### Document excerpt
Executive overview
This is a trademarked, UK-focused digital brand selling a single/lean line of automotive insurance “how-to” guides delivered instantly via Shopify. The business reports £74,623 revenue and £73,613 profit (12-month total) — a 99% reported net margin, ~162k sessions, ~4% site conversion, AOV £12, and ~8k customers. Social reach is strong for an organic playbook (Instagram ~24.6k, TikTok ~58.1k); an affiliate program (42 active partners) exists and the business claims zero refunds. The listing’s stated multiples are 2.1x revenue / 2.1x profit; asking price is USD $209,637 (the multiples imply an asking price of ≈£155–157k).
Key Facts & Headline Metrics (from supplied data)
Sessions (12 months): 162,000
Reported conversion rate: 4.0% → implied orders = 162,000 × 4% = 6,480 (actual orders reported 6,406, close).
Orders (reported): 6,406
Customers (reported): 8,637 (flag: customers > orders — see data quality below)
Average order value (AOV): £12.00
12-month revenue / profit: £74,623 / £73,613
Monthly average revenue / profit: £6,218 / £6,134
Reported profit margin: ~99%
Email list: ~7.6–8.0k (inconsistency across notes)
Social: Instagram 24.6k; TikTok 58.1k
Affiliate partners: 42 active (20% commission)
Asking price: USD $209,637 (listing multiples imply ~£155k)
Detailed Financials
Notes on financials
The monthly figures sum to the stated annual revenue/profit — consistent internally.
Implied orders × AOV = 6,406 × £12 = £76,872 (small mismatch vs £74,623). This is within normal rounding/discount/attribution noise but should be reconciled with raw Shopify payouts/merchant statements.
Valuation implied by the 2.1× multiples:
2.1 × revenue = £156,708
2.1 × profit = £154,587
→ both align to an implied GBP asking price ~~£155k.
Website Performance & Product Metrics (Assessment + Gaps)
Website speed / tech: not tested (no Lighthouse/GTM/GTmetrix data provided). Action: request access to GTMetrix/Lighthouse or run a speed audit. For conversion uplift, page load target < 3s.
Product variation & SKUs: single/high-focus digital product (step-by-step guide). Strength: simplicity. Risk: single-product concentration.
######
### Recorded data
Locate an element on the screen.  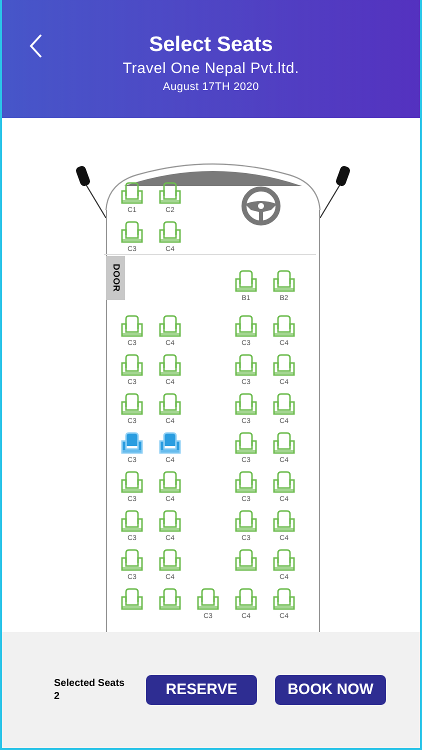
steering-wheel-icon is located at coordinates (261, 206).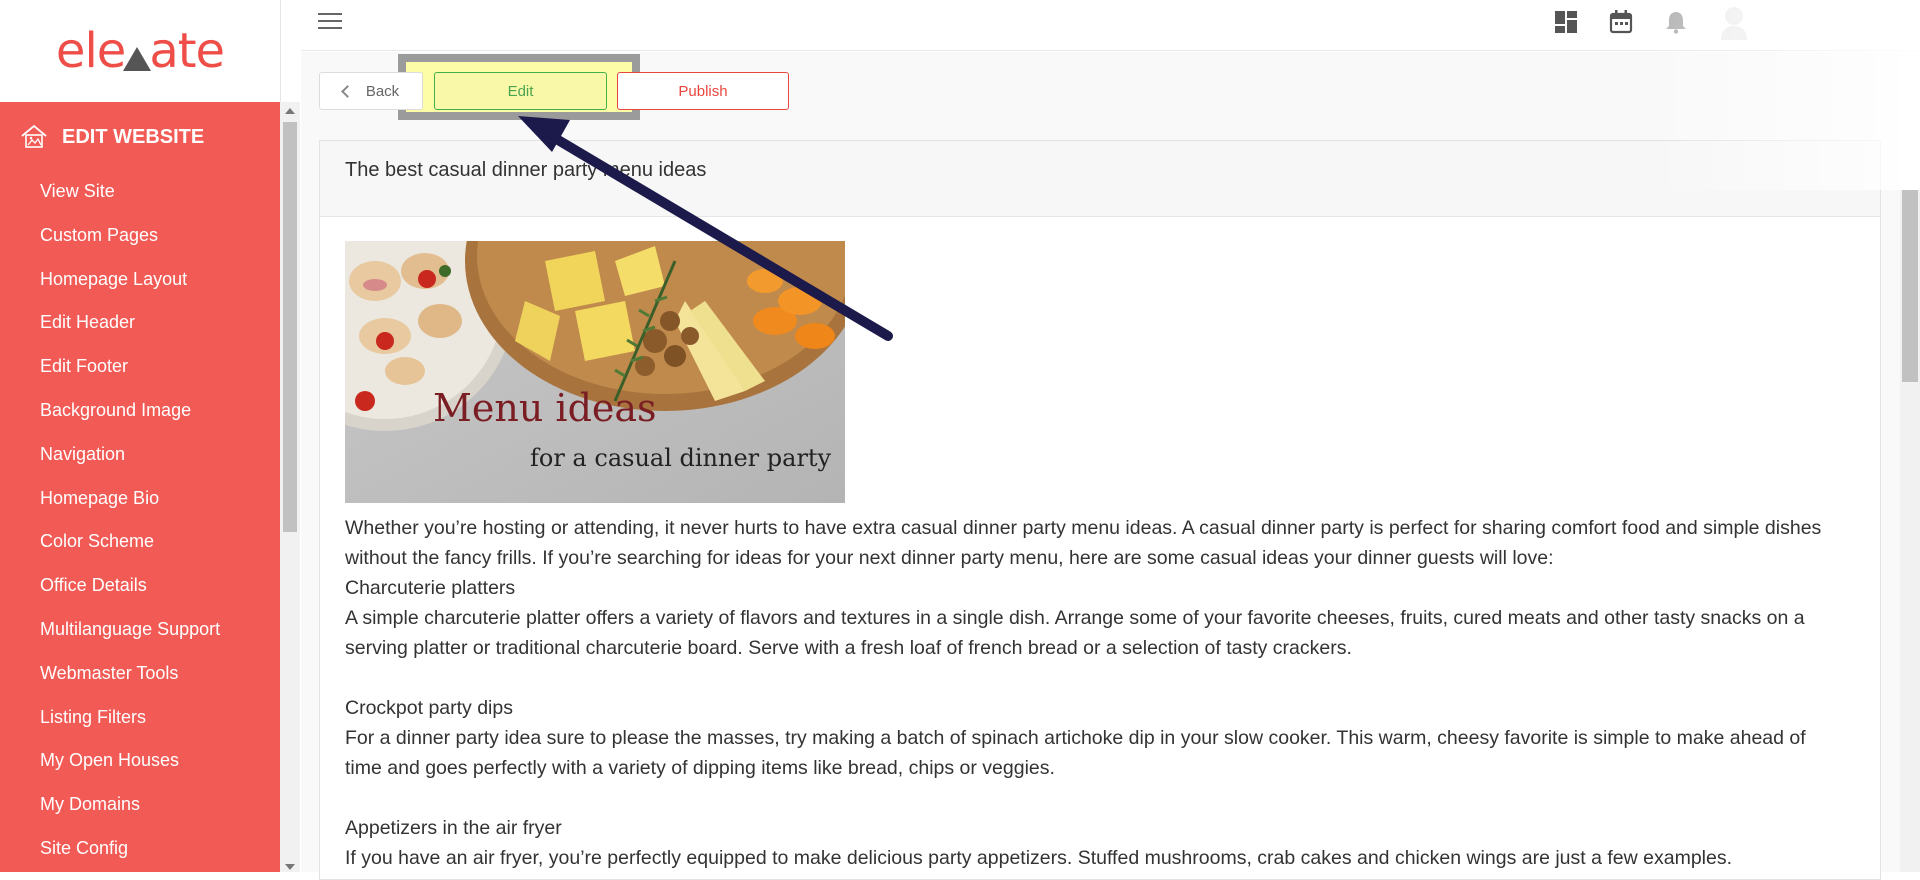 The height and width of the screenshot is (880, 1920). Describe the element at coordinates (1100, 179) in the screenshot. I see `post-title: The best casual dinner party menu ideas` at that location.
######
Instruction 1
Do these statements agree with the overview of the insurance-guide business? Answer yes or no for each and quote the words that decide it.
(a) Affiliate partners earn a 20% commission.
(b) Website speed was tested with Lighthouse.
(c) Reported orders exceed reported customers.
Instruction 2
Reproduce the part of the overview of the insurance-guide business starting with "Orders (reported): 6,406" and going on through "active (20% commission)".
Instruction 3
Write the next part of the overview of the insurance-guide business, picking up after its last sentence.

Task response 1
(a) Yes: "Affiliate partners: 42 active (20% commission)"
(b) No: "Website speed / tech: not tested (no Lighthouse/GTM/GTmetrix data provided)"
(c) No: "Customers (reported): 8,637 (flag: customers > orders — see data quality below)"

Task response 2
Orders (reported): 6,406
Customers (reported): 8,637 (flag: customers > orders — see data quality below)
Average order value (AOV): £12.00
12-month revenue / profit: £74,623 / £73,613
Monthly average revenue / profit: £6,218 / £6,134
Reported profit margin: ~99%
Email list: ~7.6–8.0k (inconsistency across notes)
Social: Instagram 24.6k; TikTok 58.1k
Affiliate partners: 42 active (20% commission)

Task response 3
AOV & LTV: AOV £12.00.
Purchase frequency = orders / customers = 6,406 / 8,637 = 0.74 purchases/customer (this suggests data inconsistency — see below).
If interpreted as unique buyers < orders, then average buyer buys once (digital guide — likely a one-time purchase). Estimated LTV ≈ £8.90 (AOV × 0.742) using supplied numbers; in practice for single-purchase digital products LTV ≈ AOV unless upsells/subscriptions exist.
Repeat customer rate: not provided. The supplied counts (customers > orders) are inconsistent — needs verification. Repeat purchase strategy currently appears minimal.
Conversion rate & UX: reported 4% conversion which is strong for a digital impulse product; confirm via GA/Shopify funnels (landing → checkout → purchase). UX review recommended (hero, trust signals, friction points).
Brand positioning & sentiment: good organic traction and social reach; Trustpilot = 0 reviews (weak external social proof). Organic audience & affiliates are strengths; no third-party review presence is a missed opportunity.
Marketing efficiency & CAC: currently 0 paid acquisition (claimed). That means organic CAC ≈ £0, but any paid scaling will introduce CAC that must be compared against LTV. With current AOV (£12), paid acquisition economics will be tight unless AOV/LTV is raised or conversion is improved.
Product / marketing repositioning potential: high — options include tiered pricing (basic vs pro), upsell bundles, subscription for updates, or creating complementary digital products (appeal to same audience). Adding higher-ticket upsells or subscription will materially improve CAC tolerance.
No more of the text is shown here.